Further reduce keepalive timer rescheduling
Needs ReviewPublic
Actions

Authored by jtl on Feb 15 2018, 7:43 PM.

Details

Reviewers

rrs
glebius
tuexen

Group Reviewers

transport

Summary

r307319 reduced the number of times the code rescheduled the keepalive timer. Rather than rescheduling the keepalive timer each time the code receives a packet, it lets the keepalive timer fire and reschedule itself. On a busy connection, this means the code should reschedule the keepalive timer approximately once each TP_KEEPIDLE ticks.

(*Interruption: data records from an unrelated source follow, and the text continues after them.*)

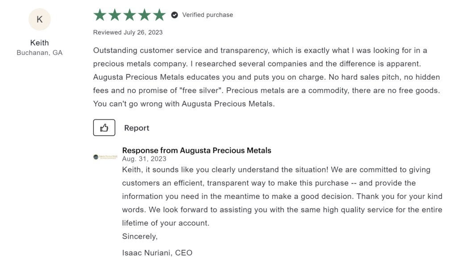Click the first green rating star
The width and height of the screenshot is (457, 267).
point(100,15)
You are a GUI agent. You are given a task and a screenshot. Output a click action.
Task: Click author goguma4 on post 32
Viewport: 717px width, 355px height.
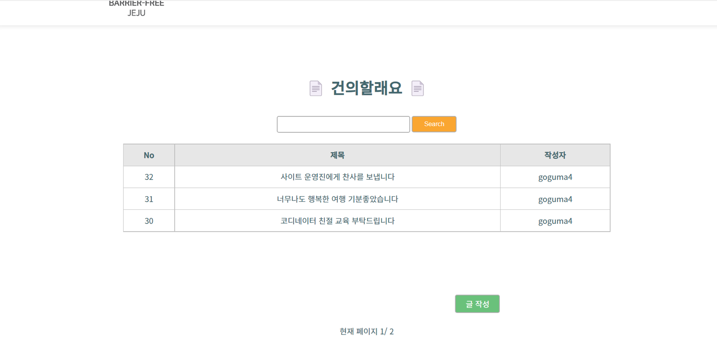point(555,177)
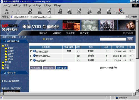Tick the checkbox for 唐伯虎点秋香A row
The width and height of the screenshot is (139, 100).
click(x=31, y=56)
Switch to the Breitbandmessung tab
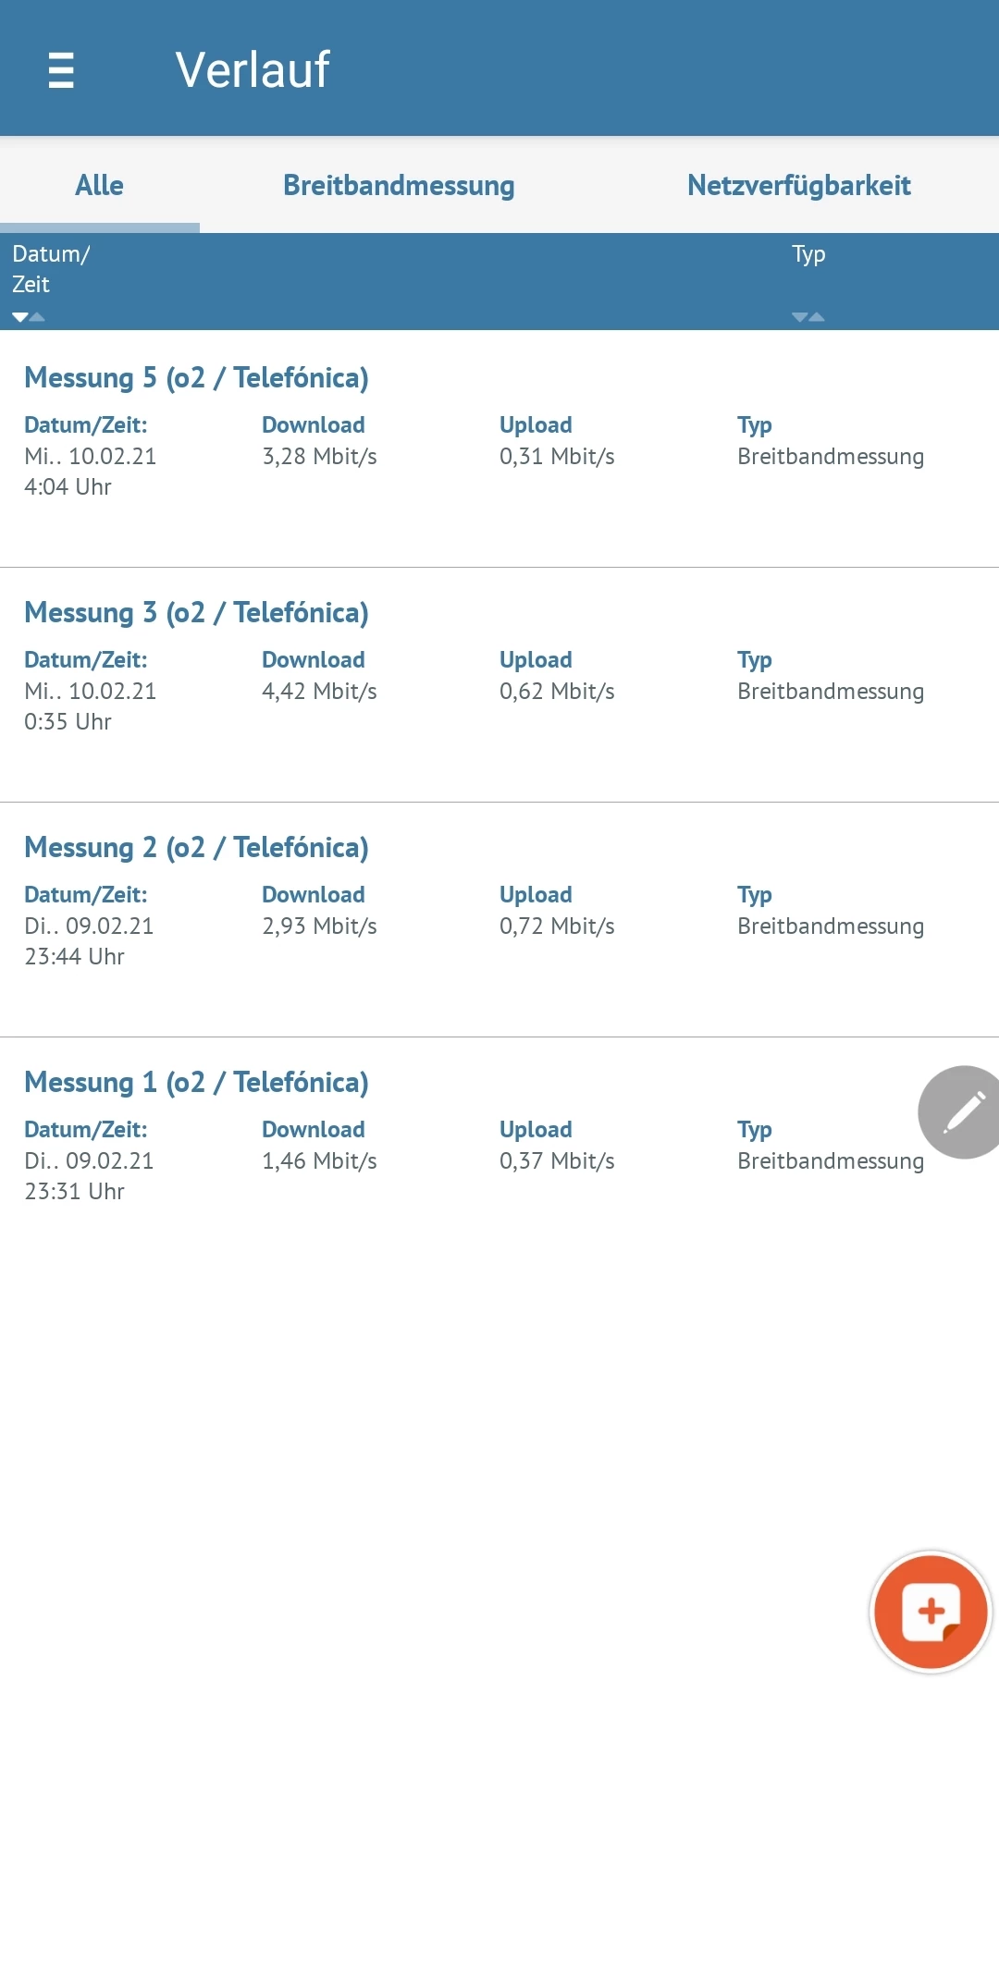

However, this change made things slightly worse for persistently-idle connections. In these cases, we can see this sequence of events:

Keepalive timer set at session open.
Remote side sends an ACK, increasing tp->t_rcvtime by X milliseconds.
Keepalive timer fires. Because it is X milliseconds short of the idle time, it reschedules the keepalive timer for X milliseconds in the future.
Keepalive timer fires again. It sends a keepalive probe.
goto #2.

(Of course, the exact behavior depends on many factors, such as the configured idle time, configured interval, and how often the other side is doing keepalive probes. But, this seems to be the worst-case scneario.)

When you have a system with millions of persistently-idle connections, this can pose a real problem for the system, especially if the connections get somewhat synchronized.

This change does two things:

First, it moves the idle-time check into the block of code that runs when keepalives are enabled for a session. If keepalives aren't enabled, there is no reason to check whether the keepalive timer is early.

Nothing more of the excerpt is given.